- **Exercise requirements**:
Below are some entries. Repeat exactly the lines from the one with "The Enigma Protector (234, 352)" through the one with "Support (701, 133)", and only those.

==================================================

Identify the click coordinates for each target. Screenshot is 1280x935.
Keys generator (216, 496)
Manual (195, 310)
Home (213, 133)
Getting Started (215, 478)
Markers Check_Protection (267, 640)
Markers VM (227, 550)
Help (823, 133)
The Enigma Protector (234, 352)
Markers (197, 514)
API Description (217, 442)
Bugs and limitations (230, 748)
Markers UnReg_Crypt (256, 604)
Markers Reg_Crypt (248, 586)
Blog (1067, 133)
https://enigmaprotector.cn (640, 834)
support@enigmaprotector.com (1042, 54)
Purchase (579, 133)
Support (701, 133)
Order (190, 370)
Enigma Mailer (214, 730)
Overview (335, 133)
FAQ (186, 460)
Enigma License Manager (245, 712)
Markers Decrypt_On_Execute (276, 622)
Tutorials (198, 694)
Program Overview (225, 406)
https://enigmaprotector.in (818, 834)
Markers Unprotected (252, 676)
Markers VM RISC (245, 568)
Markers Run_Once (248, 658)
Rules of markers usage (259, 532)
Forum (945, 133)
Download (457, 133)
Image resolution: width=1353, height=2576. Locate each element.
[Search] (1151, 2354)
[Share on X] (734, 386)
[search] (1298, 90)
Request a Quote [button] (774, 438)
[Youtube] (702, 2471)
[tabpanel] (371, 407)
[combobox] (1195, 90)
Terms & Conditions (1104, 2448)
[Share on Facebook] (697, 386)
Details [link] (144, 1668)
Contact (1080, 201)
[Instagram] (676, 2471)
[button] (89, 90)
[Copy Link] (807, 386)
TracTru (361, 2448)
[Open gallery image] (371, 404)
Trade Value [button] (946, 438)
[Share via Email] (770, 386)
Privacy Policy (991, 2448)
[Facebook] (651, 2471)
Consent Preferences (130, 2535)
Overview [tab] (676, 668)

==================================================

- **Reply**:
The Enigma Protector (234, 352)
Markers (197, 514)
API Description (217, 442)
Bugs and limitations (230, 748)
Markers UnReg_Crypt (256, 604)
Markers Reg_Crypt (248, 586)
Blog (1067, 133)
https://enigmaprotector.cn (640, 834)
support@enigmaprotector.com (1042, 54)
Purchase (579, 133)
Support (701, 133)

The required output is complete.